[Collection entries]
......

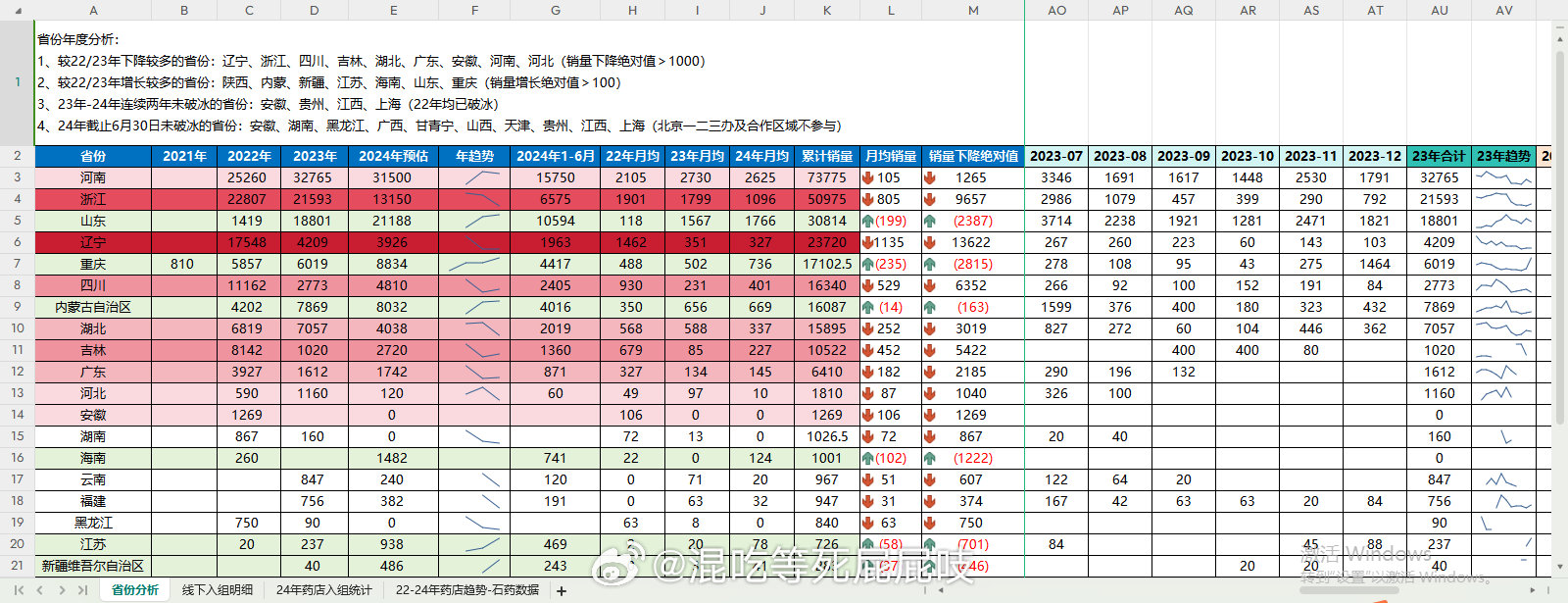Open the 24年药店入组统计 sheet tab
This screenshot has height=603, width=1568.
[323, 590]

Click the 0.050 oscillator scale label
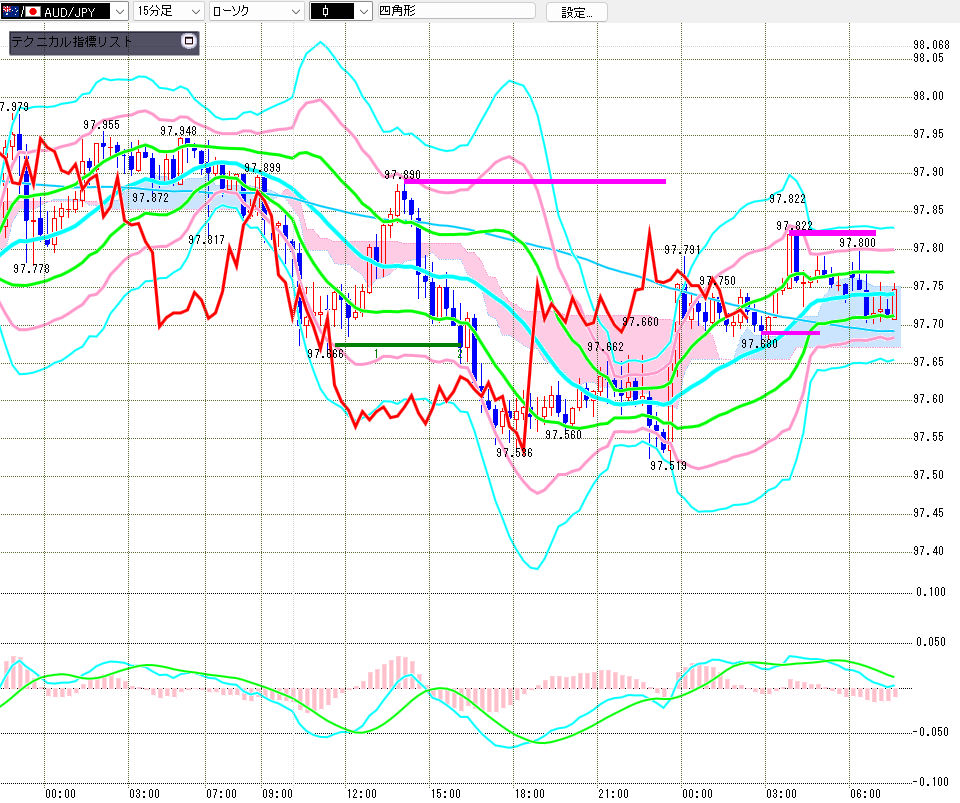(x=930, y=641)
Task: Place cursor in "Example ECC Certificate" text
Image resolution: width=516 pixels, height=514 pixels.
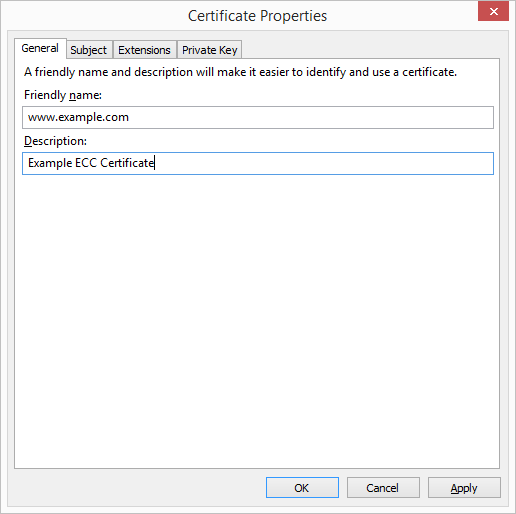Action: [91, 163]
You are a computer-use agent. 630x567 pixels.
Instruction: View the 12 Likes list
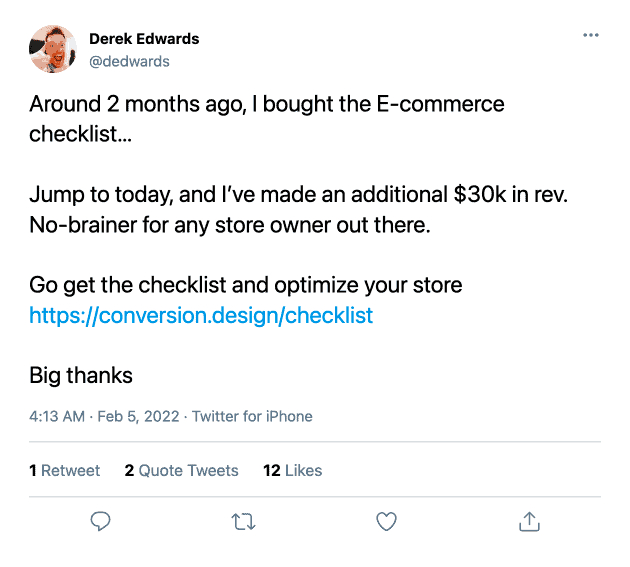(x=292, y=470)
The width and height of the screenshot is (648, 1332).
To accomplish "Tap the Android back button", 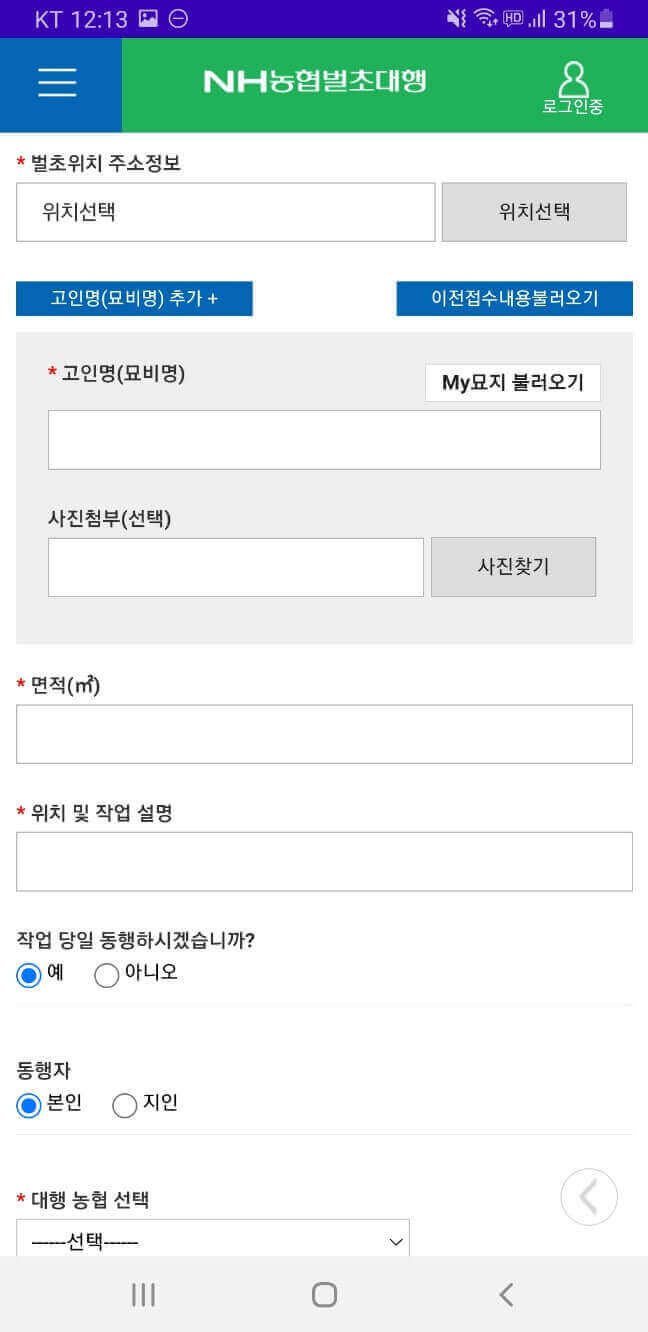I will (x=505, y=1293).
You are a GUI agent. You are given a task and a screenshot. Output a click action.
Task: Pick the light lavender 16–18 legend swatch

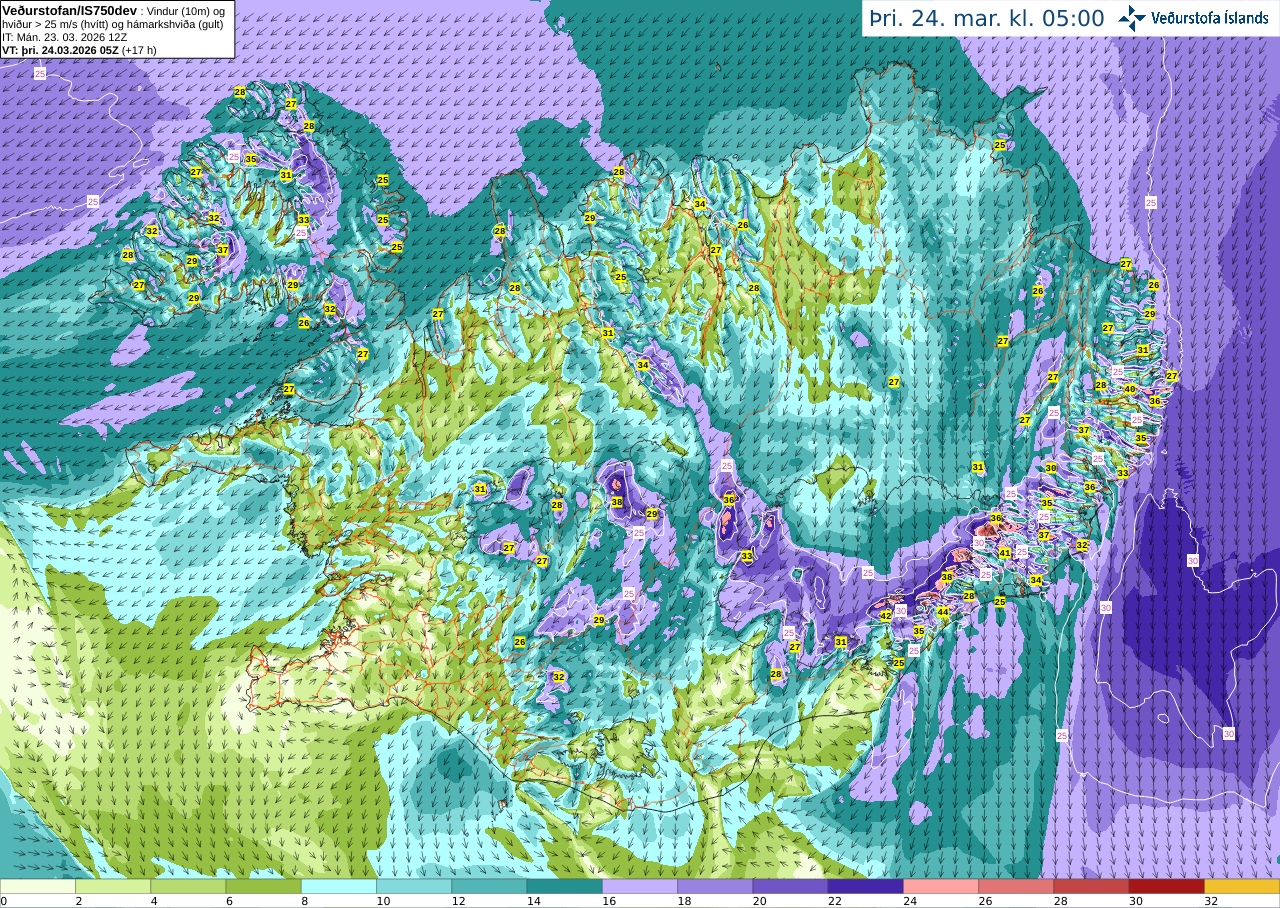tap(639, 886)
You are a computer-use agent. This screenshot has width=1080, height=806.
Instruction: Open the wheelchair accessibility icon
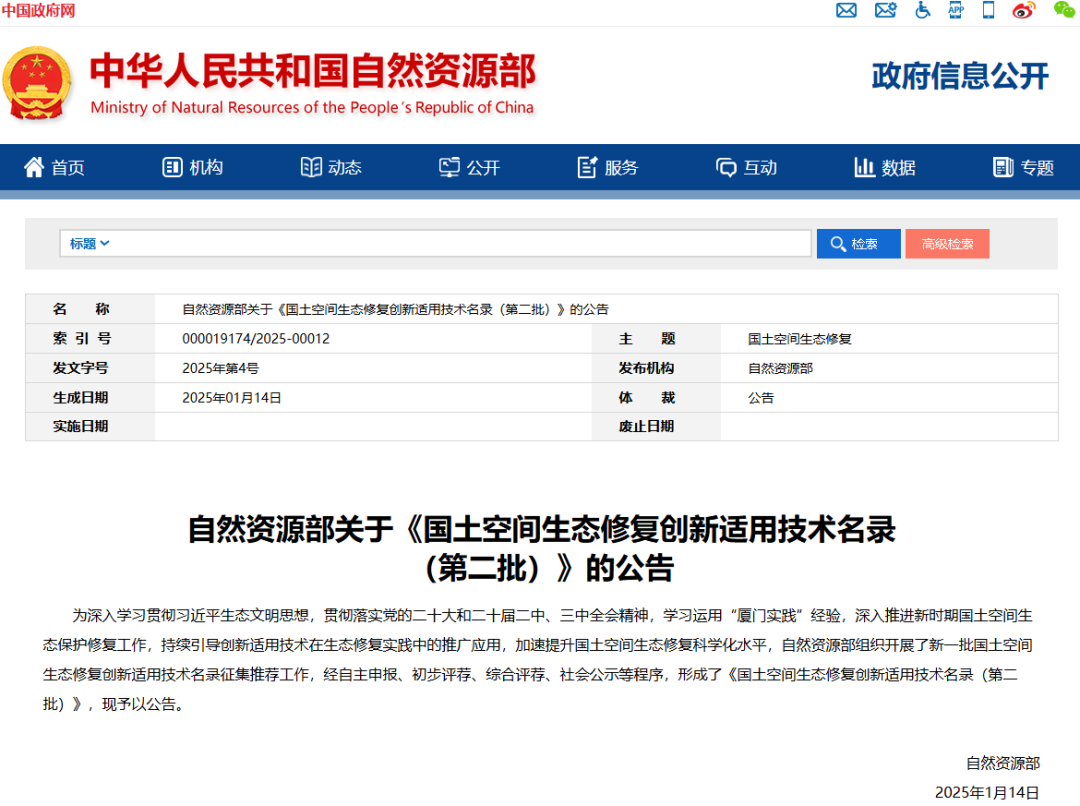click(x=922, y=11)
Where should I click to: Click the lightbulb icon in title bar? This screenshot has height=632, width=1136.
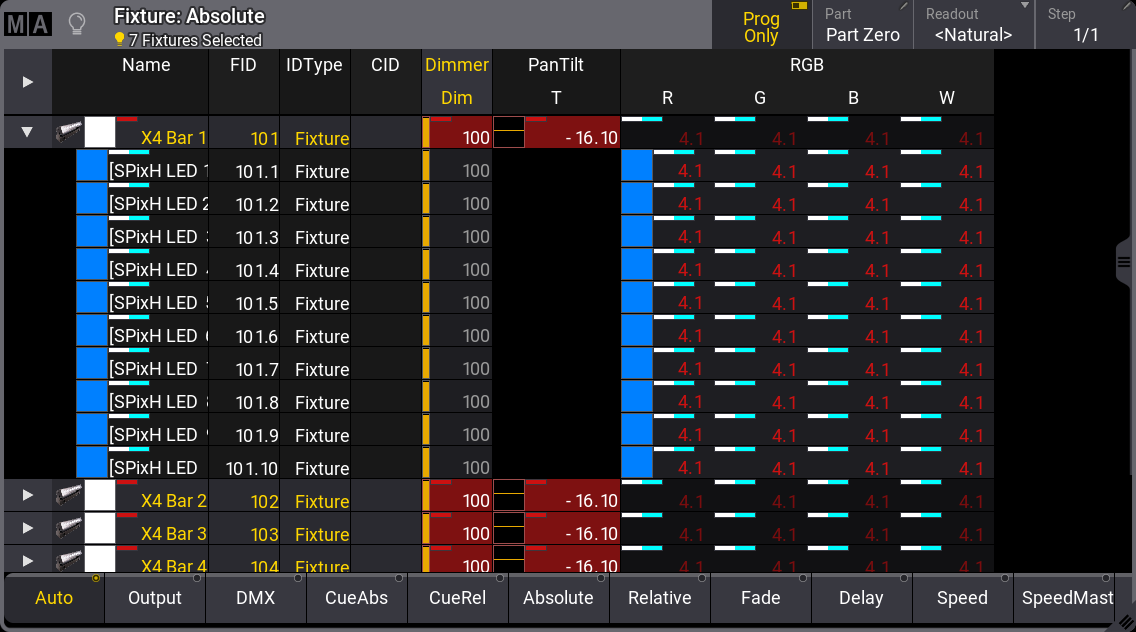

......

#### [Task goal]
Scan the data above. Return every line with "computer" in it.

#### [Exercise result]
You are a computer-use agent. 630x567 pixels.
You are a computer-use agent. This screenshot has width=1080, height=806.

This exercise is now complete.